Wait for the model to finish loading and verify that it's running successfully. The dashboard will show the model status as Running when deployment is complete. You can now use this model through the Xinference API (Figure 10).
Step 6 - Open Providers page in Ozeki AI Gateway
Open the Ozeki AI Gateway web interface and navigate to the Providers page. This is where you'll configure Xinference as a new provider using the API key you specified in the auth config file (Figure 11).
Step 7 - Create provider
Click the "New" button to begin the provider creation process. This opens a form where you'll enter the connection details for your Xinference server (Figure 12).
Fill in the provider configuration form with your Xinference server's details. Enter a descriptive provider
name, select "OpenAI compatible" as the provider type, specify the API endpoint URL
(http://localhost:9997/v1), and paste one of the API keys from your auth config file.
Select the model you deployed from the dropdown list, then click "Create" to save the configuration (Figure 13).
http://localhost:9997/v1
After creation, the Xinference provider is added to Ozeki AI Gateway. The provider now appears in the list, confirming that your gateway can route requests to your local Xinference server. You can now create routes that allow users to access your self-hosted AI models through the gateway (Figure 14).
Step 8 - Test the Xinference provider
The following video demonstrates how to test your Xinference provider by sending a test prompt and verifying the response.
To verify that your Xinference provider is working correctly, navigate to the provider test page in Ozeki AI Gateway. This interface allows you to send test prompts directly to your configured Xinference server (Figure 15).
Select your Xinference provider and the deployed model, then enter a simple test prompt. Click the send button to submit the request to your Xinference server (Figure 16).

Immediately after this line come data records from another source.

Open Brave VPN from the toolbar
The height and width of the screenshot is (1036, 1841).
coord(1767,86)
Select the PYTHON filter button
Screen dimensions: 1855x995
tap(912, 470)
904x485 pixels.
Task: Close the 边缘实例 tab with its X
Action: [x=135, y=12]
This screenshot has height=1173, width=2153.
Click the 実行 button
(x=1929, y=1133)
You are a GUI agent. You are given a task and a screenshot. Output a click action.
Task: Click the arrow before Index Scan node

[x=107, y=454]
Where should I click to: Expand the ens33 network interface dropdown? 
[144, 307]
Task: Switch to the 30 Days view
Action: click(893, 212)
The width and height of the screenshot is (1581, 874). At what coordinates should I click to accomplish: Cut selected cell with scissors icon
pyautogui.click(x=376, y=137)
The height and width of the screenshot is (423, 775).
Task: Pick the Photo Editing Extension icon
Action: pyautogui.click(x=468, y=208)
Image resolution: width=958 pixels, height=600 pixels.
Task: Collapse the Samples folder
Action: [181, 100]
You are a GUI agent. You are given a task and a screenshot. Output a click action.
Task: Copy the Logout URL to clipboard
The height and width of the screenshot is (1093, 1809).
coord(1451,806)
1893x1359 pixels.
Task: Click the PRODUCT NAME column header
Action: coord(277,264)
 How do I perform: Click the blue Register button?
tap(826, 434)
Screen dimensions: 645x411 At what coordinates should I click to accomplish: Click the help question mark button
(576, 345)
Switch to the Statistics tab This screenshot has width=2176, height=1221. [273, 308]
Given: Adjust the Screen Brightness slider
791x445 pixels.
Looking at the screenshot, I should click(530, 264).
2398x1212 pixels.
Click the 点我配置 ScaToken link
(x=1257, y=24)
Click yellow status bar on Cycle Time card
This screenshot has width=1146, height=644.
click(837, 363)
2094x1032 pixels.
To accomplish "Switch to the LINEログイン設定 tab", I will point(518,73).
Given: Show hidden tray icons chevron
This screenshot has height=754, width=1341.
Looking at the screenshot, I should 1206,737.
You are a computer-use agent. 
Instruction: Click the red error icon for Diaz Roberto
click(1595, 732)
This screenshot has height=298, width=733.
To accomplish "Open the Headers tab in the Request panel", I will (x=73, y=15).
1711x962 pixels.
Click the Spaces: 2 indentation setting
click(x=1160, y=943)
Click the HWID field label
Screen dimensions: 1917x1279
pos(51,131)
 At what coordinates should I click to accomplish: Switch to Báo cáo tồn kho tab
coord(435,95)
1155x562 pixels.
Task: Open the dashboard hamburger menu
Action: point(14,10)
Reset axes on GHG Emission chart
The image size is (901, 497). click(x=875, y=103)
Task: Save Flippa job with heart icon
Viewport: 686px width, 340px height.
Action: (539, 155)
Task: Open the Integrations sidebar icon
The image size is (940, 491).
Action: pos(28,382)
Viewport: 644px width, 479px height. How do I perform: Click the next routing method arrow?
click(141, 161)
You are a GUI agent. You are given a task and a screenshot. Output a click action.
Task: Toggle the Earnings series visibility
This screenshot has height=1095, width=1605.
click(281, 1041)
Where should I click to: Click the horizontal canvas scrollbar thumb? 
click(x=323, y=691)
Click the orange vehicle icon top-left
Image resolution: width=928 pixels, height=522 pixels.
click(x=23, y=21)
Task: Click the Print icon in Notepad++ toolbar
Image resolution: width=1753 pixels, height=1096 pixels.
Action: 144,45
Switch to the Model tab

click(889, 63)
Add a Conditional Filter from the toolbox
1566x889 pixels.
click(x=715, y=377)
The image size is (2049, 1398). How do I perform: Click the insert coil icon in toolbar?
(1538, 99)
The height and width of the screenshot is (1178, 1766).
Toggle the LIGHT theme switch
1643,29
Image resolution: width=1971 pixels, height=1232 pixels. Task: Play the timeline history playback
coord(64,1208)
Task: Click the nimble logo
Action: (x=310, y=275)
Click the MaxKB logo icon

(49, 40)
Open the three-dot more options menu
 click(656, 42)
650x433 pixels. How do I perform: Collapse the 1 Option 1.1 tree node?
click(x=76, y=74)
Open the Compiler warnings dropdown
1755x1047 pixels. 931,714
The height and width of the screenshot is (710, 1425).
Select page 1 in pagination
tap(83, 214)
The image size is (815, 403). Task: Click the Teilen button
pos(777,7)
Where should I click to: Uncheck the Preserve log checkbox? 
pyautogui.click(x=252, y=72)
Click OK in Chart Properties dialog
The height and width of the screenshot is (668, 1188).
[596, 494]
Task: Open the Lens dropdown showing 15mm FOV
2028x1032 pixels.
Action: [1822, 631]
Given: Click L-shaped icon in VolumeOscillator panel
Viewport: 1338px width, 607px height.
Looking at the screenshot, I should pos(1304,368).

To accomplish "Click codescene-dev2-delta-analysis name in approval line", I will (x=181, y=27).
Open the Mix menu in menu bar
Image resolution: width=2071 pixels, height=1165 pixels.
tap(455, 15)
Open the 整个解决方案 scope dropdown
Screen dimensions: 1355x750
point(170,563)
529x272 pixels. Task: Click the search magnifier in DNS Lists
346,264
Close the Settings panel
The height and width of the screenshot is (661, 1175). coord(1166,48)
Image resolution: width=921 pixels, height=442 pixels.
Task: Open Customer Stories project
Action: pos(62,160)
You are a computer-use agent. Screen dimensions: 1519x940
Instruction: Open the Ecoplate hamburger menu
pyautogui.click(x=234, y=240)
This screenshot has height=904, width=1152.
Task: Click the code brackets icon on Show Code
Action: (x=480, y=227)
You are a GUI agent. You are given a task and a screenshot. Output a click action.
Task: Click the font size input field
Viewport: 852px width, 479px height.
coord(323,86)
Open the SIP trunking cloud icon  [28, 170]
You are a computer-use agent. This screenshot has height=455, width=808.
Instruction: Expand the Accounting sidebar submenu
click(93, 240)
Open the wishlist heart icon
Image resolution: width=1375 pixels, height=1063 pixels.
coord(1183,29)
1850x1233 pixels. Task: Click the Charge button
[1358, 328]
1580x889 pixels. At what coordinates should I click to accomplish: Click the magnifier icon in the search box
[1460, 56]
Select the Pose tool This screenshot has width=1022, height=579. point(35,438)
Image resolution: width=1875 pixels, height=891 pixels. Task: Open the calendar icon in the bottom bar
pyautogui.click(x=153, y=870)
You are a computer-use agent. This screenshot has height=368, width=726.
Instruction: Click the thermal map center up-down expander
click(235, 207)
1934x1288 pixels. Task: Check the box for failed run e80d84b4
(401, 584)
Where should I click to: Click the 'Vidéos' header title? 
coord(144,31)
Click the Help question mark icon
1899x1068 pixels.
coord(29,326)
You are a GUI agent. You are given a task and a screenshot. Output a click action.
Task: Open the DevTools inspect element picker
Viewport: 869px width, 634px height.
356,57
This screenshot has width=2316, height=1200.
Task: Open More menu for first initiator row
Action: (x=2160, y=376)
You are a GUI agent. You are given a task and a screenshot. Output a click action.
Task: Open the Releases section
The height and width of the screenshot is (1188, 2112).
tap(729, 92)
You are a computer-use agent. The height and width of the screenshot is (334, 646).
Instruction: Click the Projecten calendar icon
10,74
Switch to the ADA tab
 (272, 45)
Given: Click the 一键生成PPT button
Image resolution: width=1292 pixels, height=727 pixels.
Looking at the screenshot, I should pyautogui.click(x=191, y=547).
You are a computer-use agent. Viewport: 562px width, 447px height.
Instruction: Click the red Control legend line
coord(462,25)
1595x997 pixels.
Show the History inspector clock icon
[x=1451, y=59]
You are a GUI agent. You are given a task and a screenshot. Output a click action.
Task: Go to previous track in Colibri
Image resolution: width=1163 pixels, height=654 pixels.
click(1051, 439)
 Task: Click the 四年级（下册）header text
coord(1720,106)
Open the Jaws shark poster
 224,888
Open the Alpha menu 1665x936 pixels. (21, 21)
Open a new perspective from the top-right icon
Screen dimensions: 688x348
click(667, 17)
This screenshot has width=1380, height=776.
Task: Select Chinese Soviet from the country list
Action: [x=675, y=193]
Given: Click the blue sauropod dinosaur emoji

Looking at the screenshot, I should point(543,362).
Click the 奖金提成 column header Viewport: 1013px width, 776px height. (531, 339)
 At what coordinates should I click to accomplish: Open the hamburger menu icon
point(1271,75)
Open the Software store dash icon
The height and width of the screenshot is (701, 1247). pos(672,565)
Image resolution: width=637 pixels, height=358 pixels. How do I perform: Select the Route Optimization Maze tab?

After sending the test prompt, verify that you receive a response from the Xinference server. A successful response confirms that your provider is configured correctly, the API key authentication is working, and the Xinference server is processing requests as expected (Figure 17).
Conclusion
You have successfully set up a local Xinference server with API key authentication and configured it as a provider in Ozeki AI Gateway. Your gateway can now communicate with your self-hosted AI models running on your own infrastructure with full authentication and access control. This setup gives you complete control over your AI infrastructure while maintaining centralized access management through Ozeki AI Gateway. You can deploy and serve multiple AI models from your own hardware, ensuring data privacy, reducing cloud costs, and maintaining full control over your AI deployment.